Horacio viene con noticias de última hora ligadas al propio desarrollo del espectáculo. «Según parece, aparte del himno nacional y los pasodobles de rigor se ha acordado que cada suerte de toreo será amenizada con piezas de música clásica», nos cuenta. «¿Y eso quién lo ha decidido? Cada vez me irrita más cómo están confeccionando el programa sin contar con nosotros. Olvidan que sin las ratas no hay ratomaquia que valga y veremos cómo se las apañan los diestros si de repente ven por la puerta de toriles a un morlaco de 500 kilos», manifiesto malhumorado. «¡Pero qué mal carácter tienes, amigo! Bueno siempre lo tuviste, pero con la edad se te he agriado más», responde sonriente mi amigo periodista.

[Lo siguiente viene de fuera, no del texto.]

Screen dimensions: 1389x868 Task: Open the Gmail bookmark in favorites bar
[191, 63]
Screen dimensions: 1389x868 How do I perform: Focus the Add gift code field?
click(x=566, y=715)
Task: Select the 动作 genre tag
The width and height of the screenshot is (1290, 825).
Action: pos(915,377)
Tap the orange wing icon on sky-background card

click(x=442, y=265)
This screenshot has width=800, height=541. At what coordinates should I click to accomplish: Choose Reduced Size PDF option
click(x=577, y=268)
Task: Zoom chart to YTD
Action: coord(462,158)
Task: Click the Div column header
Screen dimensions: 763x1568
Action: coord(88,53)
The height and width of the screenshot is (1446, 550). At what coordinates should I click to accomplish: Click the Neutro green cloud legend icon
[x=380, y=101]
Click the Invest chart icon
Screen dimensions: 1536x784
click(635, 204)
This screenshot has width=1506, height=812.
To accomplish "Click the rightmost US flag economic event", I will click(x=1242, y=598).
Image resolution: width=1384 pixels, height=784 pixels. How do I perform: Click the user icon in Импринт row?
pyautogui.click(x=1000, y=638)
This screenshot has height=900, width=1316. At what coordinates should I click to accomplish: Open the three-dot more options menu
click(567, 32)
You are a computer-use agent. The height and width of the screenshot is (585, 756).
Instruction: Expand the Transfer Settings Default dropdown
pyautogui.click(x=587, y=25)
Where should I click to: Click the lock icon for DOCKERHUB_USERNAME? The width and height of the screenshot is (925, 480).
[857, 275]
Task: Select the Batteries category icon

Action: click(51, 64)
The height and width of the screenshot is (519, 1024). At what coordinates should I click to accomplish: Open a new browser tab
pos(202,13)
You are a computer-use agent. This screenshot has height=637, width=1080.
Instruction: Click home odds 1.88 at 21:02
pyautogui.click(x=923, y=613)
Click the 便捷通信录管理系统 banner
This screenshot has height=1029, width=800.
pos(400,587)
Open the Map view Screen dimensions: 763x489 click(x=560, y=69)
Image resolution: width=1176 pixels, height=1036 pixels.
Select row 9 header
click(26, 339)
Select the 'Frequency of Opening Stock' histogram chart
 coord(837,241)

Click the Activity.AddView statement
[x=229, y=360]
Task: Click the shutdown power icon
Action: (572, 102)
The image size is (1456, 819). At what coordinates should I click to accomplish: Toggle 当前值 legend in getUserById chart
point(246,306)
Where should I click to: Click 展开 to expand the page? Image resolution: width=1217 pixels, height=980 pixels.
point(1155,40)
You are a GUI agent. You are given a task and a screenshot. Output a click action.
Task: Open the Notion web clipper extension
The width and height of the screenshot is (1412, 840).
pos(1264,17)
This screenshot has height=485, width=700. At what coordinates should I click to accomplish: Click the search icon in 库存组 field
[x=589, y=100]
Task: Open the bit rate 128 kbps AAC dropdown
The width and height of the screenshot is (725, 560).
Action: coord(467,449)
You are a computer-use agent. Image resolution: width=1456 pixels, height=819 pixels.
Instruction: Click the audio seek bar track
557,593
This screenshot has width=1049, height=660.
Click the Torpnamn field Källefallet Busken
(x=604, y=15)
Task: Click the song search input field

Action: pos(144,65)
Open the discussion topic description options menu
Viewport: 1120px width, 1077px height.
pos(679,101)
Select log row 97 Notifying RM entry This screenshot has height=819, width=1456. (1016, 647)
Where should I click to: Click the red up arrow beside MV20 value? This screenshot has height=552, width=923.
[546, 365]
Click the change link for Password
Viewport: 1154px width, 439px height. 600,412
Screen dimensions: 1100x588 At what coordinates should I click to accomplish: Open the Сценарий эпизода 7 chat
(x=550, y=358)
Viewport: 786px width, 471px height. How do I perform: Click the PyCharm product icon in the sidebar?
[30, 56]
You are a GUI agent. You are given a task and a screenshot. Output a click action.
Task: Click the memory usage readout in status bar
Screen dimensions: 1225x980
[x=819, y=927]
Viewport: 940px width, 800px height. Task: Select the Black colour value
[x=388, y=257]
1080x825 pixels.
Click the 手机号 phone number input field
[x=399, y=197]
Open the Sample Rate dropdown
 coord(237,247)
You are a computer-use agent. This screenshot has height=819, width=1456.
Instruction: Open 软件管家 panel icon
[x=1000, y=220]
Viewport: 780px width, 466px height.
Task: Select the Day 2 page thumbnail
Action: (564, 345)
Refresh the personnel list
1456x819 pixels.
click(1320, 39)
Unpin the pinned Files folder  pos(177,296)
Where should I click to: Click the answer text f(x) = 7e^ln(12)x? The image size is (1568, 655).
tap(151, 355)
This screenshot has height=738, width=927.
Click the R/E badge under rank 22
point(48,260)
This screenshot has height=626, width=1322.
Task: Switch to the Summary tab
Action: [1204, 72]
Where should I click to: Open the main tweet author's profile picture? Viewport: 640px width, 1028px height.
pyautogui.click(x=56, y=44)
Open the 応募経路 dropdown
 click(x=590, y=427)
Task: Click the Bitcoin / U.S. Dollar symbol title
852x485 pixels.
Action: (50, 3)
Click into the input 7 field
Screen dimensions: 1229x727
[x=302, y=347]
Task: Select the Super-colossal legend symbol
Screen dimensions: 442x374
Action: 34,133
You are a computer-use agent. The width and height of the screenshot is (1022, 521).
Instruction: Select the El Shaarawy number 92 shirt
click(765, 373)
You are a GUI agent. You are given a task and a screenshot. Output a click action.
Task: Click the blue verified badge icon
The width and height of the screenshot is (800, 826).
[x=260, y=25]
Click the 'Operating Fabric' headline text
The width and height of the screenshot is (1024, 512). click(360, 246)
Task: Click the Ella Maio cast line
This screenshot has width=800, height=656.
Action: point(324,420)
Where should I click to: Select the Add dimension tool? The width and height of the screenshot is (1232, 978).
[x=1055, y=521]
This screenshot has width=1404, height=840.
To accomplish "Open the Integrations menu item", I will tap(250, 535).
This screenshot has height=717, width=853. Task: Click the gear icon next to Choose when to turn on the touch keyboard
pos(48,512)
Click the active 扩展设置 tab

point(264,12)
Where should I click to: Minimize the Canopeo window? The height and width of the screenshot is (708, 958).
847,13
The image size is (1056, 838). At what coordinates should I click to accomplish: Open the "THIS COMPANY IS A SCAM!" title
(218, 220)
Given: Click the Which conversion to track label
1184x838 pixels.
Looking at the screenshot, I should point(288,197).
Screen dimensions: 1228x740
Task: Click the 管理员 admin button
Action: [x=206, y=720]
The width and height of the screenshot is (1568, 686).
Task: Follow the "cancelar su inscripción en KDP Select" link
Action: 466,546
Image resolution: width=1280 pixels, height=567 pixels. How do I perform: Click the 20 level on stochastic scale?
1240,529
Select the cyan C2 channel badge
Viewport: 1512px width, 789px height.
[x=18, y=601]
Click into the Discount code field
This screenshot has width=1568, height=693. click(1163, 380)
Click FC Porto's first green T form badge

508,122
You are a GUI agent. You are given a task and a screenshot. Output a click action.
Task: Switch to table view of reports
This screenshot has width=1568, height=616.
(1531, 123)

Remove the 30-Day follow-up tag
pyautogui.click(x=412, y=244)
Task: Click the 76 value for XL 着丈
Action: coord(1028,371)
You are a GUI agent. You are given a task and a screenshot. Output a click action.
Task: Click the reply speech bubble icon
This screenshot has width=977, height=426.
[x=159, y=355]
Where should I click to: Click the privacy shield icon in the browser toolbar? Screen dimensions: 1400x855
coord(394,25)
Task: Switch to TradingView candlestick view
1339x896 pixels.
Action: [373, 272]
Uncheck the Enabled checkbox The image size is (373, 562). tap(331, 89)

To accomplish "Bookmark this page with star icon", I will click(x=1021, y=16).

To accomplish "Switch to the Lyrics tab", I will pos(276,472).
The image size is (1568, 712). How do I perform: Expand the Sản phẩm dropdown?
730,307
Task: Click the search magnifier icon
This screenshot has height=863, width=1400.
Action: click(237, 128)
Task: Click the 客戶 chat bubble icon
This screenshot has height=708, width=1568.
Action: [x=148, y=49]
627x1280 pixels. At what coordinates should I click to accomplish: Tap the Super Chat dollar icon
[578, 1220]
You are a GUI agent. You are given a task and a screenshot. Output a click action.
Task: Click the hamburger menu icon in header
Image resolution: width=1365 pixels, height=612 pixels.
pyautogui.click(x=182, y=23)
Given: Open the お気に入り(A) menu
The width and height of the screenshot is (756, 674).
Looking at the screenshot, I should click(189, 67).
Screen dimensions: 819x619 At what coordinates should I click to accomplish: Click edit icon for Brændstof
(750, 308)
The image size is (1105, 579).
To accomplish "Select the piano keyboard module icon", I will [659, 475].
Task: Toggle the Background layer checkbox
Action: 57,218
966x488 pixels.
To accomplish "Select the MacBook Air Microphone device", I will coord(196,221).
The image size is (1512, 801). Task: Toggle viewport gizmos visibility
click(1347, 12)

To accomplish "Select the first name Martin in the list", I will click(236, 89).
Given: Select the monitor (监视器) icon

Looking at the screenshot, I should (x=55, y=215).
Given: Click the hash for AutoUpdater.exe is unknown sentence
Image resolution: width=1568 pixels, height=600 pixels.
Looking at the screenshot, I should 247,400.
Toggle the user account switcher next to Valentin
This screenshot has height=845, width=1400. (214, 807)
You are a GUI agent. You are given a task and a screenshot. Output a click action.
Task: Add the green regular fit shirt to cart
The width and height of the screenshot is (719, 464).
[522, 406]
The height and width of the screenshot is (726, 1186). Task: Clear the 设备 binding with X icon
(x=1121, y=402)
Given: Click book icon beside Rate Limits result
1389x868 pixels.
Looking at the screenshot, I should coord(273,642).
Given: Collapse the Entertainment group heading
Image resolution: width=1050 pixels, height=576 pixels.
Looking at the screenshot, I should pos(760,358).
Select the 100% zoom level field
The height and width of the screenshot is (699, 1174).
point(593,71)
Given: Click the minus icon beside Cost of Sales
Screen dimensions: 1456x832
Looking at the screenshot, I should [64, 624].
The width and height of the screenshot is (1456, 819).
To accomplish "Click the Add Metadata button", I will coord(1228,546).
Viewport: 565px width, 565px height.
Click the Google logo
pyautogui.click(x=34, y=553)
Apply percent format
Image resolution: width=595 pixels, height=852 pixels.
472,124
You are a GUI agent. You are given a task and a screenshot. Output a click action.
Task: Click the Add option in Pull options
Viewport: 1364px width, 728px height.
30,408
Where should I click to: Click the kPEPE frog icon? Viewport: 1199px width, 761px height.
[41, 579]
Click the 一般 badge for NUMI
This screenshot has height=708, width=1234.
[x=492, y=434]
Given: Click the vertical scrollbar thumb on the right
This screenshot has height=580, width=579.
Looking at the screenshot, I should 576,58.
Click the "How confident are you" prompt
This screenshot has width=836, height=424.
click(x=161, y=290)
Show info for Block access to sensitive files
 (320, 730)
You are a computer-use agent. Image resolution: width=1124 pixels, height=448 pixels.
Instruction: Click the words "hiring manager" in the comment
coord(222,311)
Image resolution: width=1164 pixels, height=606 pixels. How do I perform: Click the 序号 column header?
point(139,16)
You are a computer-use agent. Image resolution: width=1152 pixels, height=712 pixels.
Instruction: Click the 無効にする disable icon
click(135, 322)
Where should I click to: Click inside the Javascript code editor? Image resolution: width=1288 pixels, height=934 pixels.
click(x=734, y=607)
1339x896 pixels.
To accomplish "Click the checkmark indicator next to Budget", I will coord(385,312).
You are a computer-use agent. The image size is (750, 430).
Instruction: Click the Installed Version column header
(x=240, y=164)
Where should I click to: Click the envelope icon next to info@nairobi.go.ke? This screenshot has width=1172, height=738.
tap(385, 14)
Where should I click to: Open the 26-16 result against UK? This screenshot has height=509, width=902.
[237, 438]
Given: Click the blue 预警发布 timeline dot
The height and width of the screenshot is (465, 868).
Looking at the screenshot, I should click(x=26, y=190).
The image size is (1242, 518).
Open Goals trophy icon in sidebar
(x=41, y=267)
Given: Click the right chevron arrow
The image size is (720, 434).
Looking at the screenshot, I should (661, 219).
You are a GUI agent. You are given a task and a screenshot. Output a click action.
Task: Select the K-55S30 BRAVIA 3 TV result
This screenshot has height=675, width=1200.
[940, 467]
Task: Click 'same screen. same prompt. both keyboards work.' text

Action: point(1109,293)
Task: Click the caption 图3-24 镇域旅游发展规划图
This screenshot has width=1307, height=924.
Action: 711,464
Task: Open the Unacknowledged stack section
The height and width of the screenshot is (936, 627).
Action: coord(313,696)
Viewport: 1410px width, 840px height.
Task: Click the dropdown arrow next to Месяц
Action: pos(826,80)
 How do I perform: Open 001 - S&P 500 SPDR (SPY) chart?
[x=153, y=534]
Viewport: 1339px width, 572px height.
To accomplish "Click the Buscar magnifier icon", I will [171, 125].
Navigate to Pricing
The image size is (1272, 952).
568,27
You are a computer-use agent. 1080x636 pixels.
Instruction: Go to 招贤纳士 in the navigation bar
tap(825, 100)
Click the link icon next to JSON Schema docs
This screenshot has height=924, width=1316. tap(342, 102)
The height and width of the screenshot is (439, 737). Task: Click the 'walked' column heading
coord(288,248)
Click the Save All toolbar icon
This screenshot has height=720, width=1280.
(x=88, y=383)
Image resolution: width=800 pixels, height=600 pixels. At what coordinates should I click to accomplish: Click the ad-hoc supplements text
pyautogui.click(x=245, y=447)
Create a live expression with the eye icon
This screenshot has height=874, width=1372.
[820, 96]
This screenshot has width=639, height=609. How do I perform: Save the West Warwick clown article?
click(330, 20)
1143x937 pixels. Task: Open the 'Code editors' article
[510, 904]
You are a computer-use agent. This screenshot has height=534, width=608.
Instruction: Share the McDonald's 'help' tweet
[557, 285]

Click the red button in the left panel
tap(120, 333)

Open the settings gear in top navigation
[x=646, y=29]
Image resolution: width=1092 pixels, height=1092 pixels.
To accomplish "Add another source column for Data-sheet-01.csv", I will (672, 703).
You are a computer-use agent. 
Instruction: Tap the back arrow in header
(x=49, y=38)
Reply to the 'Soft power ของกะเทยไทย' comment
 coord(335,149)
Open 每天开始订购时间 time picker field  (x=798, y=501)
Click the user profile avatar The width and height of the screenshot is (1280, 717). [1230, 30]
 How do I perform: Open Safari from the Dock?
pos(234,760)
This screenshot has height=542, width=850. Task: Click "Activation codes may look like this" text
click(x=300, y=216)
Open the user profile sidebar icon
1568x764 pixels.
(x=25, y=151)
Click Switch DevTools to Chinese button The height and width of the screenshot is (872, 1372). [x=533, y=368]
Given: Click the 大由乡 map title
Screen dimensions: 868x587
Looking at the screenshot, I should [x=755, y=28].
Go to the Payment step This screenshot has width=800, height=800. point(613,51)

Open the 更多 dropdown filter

Horacio nos explica que aunque no está completamente cerrado parece que Monaguillo ha escogido torear con piezas de Mozart, Isa apuesta por Tchaicovsky y su Capricho italiano y Reconquisto se decanta por el estruendo de las Walkirias de Wagner. «Estaba segura de que este señor elegiría algo de ese género. En fin, qué se le va a hacer», se lamenta Abigail.

Miro la hora. Las 12:10. En menos de dos horas tendrá lugar el almuerzo en uno de los salones del hotel. ¡Y Reconquisto sigue sin aparecer! ¿Será capaz de darnos plantón cuando todo está ya cerrado, incluido el cartel? «¿Tenemos Plan B, Horacio, por si este tipo nos falla?», pregunto. «No, que yo sepa», responde sin nervios mi colega. «Pues, mira, si éste se echa atrás llamo a Vicedós, que seguro estará encantado de sustituirlo», anuncio.

Las ratas no pierden ripio de nuestra conversación. El gesto de Abigail se relaja por un instante como si tuviera esperanza de que se vaya producir el cambio. Vana esperanza, porque por las escaleras interiores del Wellington vemos subir a Reconquisto y a su dos, Boina Verde. Horror, me digo para mí. Ojalá éste no me reconozca, porque puede haber problemas.